● **Task to complete**: Every entry is to be returned verbatim.

● **Supplied material**:
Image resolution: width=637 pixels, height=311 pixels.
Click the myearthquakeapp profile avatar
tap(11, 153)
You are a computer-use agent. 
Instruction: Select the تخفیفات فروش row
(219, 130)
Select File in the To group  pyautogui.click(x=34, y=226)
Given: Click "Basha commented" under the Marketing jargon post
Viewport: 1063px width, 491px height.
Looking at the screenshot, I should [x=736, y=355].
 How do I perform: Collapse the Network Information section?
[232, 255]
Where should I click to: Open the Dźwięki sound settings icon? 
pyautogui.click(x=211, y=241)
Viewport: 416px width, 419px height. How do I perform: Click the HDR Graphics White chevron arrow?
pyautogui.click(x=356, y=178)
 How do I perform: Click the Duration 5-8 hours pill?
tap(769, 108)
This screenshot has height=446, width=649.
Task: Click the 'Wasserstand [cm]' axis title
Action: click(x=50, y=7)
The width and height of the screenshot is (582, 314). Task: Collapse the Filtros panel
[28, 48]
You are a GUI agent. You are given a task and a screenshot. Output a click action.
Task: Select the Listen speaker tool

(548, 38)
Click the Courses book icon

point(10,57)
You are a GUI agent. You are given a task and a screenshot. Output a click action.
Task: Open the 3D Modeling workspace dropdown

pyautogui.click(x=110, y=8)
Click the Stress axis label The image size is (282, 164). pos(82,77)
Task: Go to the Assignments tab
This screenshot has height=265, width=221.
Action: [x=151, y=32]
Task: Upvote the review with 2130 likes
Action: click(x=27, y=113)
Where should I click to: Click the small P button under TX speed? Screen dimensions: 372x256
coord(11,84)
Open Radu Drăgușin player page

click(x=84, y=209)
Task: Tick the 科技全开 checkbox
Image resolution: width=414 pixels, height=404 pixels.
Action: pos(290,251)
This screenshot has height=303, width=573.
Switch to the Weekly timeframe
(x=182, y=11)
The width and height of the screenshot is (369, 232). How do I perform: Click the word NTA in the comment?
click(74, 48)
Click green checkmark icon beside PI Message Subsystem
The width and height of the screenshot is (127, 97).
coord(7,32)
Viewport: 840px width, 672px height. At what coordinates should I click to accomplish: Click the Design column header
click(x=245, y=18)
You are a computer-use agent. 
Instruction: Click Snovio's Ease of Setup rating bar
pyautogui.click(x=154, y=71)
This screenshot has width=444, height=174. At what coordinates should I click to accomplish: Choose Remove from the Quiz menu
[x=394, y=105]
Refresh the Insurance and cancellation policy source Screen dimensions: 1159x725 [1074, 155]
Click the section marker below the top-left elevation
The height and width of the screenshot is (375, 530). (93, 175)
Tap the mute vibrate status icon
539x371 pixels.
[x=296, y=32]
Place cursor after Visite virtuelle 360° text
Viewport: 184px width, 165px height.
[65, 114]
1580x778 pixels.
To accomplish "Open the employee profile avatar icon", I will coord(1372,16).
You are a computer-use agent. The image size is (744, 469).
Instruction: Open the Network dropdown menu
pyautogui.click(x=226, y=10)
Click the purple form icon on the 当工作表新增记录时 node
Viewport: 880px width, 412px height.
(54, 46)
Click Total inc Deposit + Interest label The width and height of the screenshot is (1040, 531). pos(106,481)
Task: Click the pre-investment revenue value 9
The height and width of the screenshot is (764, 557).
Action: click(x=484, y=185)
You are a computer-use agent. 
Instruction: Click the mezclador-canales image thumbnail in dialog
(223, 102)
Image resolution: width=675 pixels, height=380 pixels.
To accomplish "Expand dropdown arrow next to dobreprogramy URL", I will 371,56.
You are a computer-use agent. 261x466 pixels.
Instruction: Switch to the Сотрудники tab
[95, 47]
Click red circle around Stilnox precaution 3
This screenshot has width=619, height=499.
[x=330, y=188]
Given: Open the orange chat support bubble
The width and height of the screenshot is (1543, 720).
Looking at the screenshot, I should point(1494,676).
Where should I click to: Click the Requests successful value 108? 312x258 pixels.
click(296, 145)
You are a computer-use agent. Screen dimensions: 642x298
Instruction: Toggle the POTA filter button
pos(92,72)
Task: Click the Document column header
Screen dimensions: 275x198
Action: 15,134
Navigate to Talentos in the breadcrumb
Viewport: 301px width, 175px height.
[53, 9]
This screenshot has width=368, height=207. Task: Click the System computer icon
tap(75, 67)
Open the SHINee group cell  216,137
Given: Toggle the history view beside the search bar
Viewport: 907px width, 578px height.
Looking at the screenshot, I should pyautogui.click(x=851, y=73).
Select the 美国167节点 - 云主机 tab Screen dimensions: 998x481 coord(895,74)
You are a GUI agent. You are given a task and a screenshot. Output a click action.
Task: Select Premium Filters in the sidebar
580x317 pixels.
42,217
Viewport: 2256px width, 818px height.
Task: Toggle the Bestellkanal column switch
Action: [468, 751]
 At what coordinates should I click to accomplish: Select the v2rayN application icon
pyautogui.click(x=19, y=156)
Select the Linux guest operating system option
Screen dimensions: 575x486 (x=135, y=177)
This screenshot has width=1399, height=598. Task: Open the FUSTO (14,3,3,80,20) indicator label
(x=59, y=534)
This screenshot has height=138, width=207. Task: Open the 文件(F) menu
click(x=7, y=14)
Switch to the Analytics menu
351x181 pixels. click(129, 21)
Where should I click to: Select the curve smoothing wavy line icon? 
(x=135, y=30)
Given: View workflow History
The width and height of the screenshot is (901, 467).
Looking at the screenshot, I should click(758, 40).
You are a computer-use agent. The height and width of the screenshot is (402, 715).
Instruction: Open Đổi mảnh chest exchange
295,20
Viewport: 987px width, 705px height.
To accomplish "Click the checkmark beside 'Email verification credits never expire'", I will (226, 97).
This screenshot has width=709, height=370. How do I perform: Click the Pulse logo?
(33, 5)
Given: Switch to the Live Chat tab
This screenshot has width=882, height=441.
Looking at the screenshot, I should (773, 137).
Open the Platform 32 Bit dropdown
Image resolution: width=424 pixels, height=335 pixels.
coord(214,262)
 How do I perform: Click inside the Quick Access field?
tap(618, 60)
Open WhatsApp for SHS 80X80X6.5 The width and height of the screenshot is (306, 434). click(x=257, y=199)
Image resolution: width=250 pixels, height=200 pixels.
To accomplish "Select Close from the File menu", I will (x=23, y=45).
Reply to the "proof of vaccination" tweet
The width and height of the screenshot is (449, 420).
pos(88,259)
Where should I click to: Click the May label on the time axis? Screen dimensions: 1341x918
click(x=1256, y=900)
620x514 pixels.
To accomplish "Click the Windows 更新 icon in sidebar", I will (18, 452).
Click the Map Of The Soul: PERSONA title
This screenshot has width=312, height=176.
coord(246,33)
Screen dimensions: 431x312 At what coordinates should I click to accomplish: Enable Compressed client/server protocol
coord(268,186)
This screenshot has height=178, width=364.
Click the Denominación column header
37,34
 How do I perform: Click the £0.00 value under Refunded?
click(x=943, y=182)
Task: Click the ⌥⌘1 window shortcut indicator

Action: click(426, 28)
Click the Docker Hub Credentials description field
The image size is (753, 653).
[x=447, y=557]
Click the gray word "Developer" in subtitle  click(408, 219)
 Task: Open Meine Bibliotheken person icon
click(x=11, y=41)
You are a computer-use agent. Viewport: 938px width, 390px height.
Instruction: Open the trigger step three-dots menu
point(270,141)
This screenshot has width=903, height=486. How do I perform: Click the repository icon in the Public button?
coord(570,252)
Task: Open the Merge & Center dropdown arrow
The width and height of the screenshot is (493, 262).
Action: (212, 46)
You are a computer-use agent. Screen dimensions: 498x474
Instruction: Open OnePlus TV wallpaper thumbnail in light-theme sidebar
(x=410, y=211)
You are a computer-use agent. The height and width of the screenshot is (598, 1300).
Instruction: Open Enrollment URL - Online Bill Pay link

● **Exercise response**:
Image resolution: width=637 pixels, height=311 pixels.
Click the myearthquakeapp profile avatar
tap(11, 153)
You are a computer-use agent. 
Instruction: Select the تخفیفات فروش row
(219, 130)
Select File in the To group  pyautogui.click(x=34, y=226)
Given: Click "Basha commented" under the Marketing jargon post
Viewport: 1063px width, 491px height.
Looking at the screenshot, I should [x=736, y=355].
 How do I perform: Collapse the Network Information section?
[232, 255]
Where should I click to: Open the Dźwięki sound settings icon? 
pyautogui.click(x=211, y=241)
Viewport: 416px width, 419px height. How do I perform: Click the HDR Graphics White chevron arrow?
pyautogui.click(x=356, y=178)
 How do I perform: Click the Duration 5-8 hours pill?
tap(769, 108)
This screenshot has height=446, width=649.
Task: Click the 'Wasserstand [cm]' axis title
Action: click(x=50, y=7)
The width and height of the screenshot is (582, 314). Task: Collapse the Filtros panel
[28, 48]
You are a GUI agent. You are given a task and a screenshot. Output a click action.
Task: Select the Listen speaker tool

(548, 38)
Click the Courses book icon

point(10,57)
You are a GUI agent. You are given a task and a screenshot. Output a click action.
Task: Open the 3D Modeling workspace dropdown

pyautogui.click(x=110, y=8)
Click the Stress axis label The image size is (282, 164). pos(82,77)
Task: Go to the Assignments tab
This screenshot has height=265, width=221.
Action: [x=151, y=32]
Task: Upvote the review with 2130 likes
Action: click(x=27, y=113)
Where should I click to: Click the small P button under TX speed? Screen dimensions: 372x256
coord(11,84)
Open Radu Drăgușin player page

click(x=84, y=209)
Task: Tick the 科技全开 checkbox
Image resolution: width=414 pixels, height=404 pixels.
Action: pos(290,251)
This screenshot has height=303, width=573.
Switch to the Weekly timeframe
(x=182, y=11)
The width and height of the screenshot is (369, 232). How do I perform: Click the word NTA in the comment?
click(74, 48)
Click green checkmark icon beside PI Message Subsystem
The width and height of the screenshot is (127, 97).
coord(7,32)
Viewport: 840px width, 672px height. At what coordinates should I click to accomplish: Click the Design column header
click(x=245, y=18)
You are a computer-use agent. 
Instruction: Click Snovio's Ease of Setup rating bar
pyautogui.click(x=154, y=71)
This screenshot has width=444, height=174. At what coordinates should I click to accomplish: Choose Remove from the Quiz menu
[x=394, y=105]
Refresh the Insurance and cancellation policy source Screen dimensions: 1159x725 [1074, 155]
Click the section marker below the top-left elevation
The height and width of the screenshot is (375, 530). (93, 175)
Tap the mute vibrate status icon
539x371 pixels.
[x=296, y=32]
Place cursor after Visite virtuelle 360° text
Viewport: 184px width, 165px height.
[65, 114]
1580x778 pixels.
To accomplish "Open the employee profile avatar icon", I will coord(1372,16).
You are a computer-use agent. The image size is (744, 469).
Instruction: Open the Network dropdown menu
pyautogui.click(x=226, y=10)
Click the purple form icon on the 当工作表新增记录时 node
Viewport: 880px width, 412px height.
(54, 46)
Click Total inc Deposit + Interest label The width and height of the screenshot is (1040, 531). pos(106,481)
Task: Click the pre-investment revenue value 9
The height and width of the screenshot is (764, 557).
Action: click(x=484, y=185)
You are a computer-use agent. 
Instruction: Click the mezclador-canales image thumbnail in dialog
(223, 102)
Image resolution: width=675 pixels, height=380 pixels.
To accomplish "Expand dropdown arrow next to dobreprogramy URL", I will 371,56.
You are a computer-use agent. 261x466 pixels.
Instruction: Switch to the Сотрудники tab
[95, 47]
Click red circle around Stilnox precaution 3
This screenshot has width=619, height=499.
[x=330, y=188]
Given: Open the orange chat support bubble
The width and height of the screenshot is (1543, 720).
Looking at the screenshot, I should point(1494,676).
Where should I click to: Click the Requests successful value 108? 312x258 pixels.
click(296, 145)
You are a computer-use agent. Screen dimensions: 642x298
Instruction: Toggle the POTA filter button
pos(92,72)
Task: Click the Document column header
Screen dimensions: 275x198
Action: 15,134
Navigate to Talentos in the breadcrumb
Viewport: 301px width, 175px height.
[53, 9]
This screenshot has width=368, height=207. Task: Click the System computer icon
tap(75, 67)
Open the SHINee group cell  216,137
Given: Toggle the history view beside the search bar
Viewport: 907px width, 578px height.
Looking at the screenshot, I should pyautogui.click(x=851, y=73).
Select the 美国167节点 - 云主机 tab Screen dimensions: 998x481 coord(895,74)
You are a GUI agent. You are given a task and a screenshot. Output a click action.
Task: Select Premium Filters in the sidebar
580x317 pixels.
42,217
Viewport: 2256px width, 818px height.
Task: Toggle the Bestellkanal column switch
Action: [468, 751]
 At what coordinates should I click to accomplish: Select the v2rayN application icon
pyautogui.click(x=19, y=156)
Select the Linux guest operating system option
Screen dimensions: 575x486 (x=135, y=177)
This screenshot has width=1399, height=598. Task: Open the FUSTO (14,3,3,80,20) indicator label
(x=59, y=534)
This screenshot has height=138, width=207. Task: Open the 文件(F) menu
click(x=7, y=14)
Switch to the Analytics menu
351x181 pixels. click(129, 21)
Where should I click to: Select the curve smoothing wavy line icon? 
(x=135, y=30)
Given: View workflow History
The width and height of the screenshot is (901, 467).
Looking at the screenshot, I should click(758, 40).
You are a computer-use agent. The height and width of the screenshot is (402, 715).
Instruction: Open Đổi mảnh chest exchange
295,20
Viewport: 987px width, 705px height.
To accomplish "Click the checkmark beside 'Email verification credits never expire'", I will (226, 97).
This screenshot has width=709, height=370. How do I perform: Click the Pulse logo?
(33, 5)
Given: Switch to the Live Chat tab
This screenshot has width=882, height=441.
Looking at the screenshot, I should (773, 137).
Open the Platform 32 Bit dropdown
Image resolution: width=424 pixels, height=335 pixels.
coord(214,262)
 How do I perform: Click inside the Quick Access field?
tap(618, 60)
Open WhatsApp for SHS 80X80X6.5 The width and height of the screenshot is (306, 434). click(x=257, y=199)
Image resolution: width=250 pixels, height=200 pixels.
To accomplish "Select Close from the File menu", I will (x=23, y=45).
Reply to the "proof of vaccination" tweet
The width and height of the screenshot is (449, 420).
pos(88,259)
Where should I click to: Click the May label on the time axis? Screen dimensions: 1341x918
click(x=1256, y=900)
620x514 pixels.
To accomplish "Click the Windows 更新 icon in sidebar", I will (18, 452).
Click the Map Of The Soul: PERSONA title
This screenshot has width=312, height=176.
coord(246,33)
Screen dimensions: 431x312 At what coordinates should I click to accomplish: Enable Compressed client/server protocol
coord(268,186)
This screenshot has height=178, width=364.
Click the Denominación column header
37,34
 How do I perform: Click the £0.00 value under Refunded?
click(x=943, y=182)
Task: Click the ⌥⌘1 window shortcut indicator

Action: click(426, 28)
Click the Docker Hub Credentials description field
The image size is (753, 653).
[x=447, y=557]
Click the gray word "Developer" in subtitle  click(408, 219)
 Task: Open Meine Bibliotheken person icon
click(x=11, y=41)
You are a computer-use agent. Viewport: 938px width, 390px height.
Instruction: Open the trigger step three-dots menu
point(270,141)
This screenshot has width=903, height=486. How do I perform: Click the repository icon in the Public button?
coord(570,252)
Task: Open the Merge & Center dropdown arrow
The width and height of the screenshot is (493, 262).
Action: (212, 46)
You are a computer-use agent. Screen dimensions: 498x474
Instruction: Open OnePlus TV wallpaper thumbnail in light-theme sidebar
(x=410, y=211)
You are a computer-use agent. The height and width of the screenshot is (598, 1300).
Instruction: Open Enrollment URL - Online Bill Pay link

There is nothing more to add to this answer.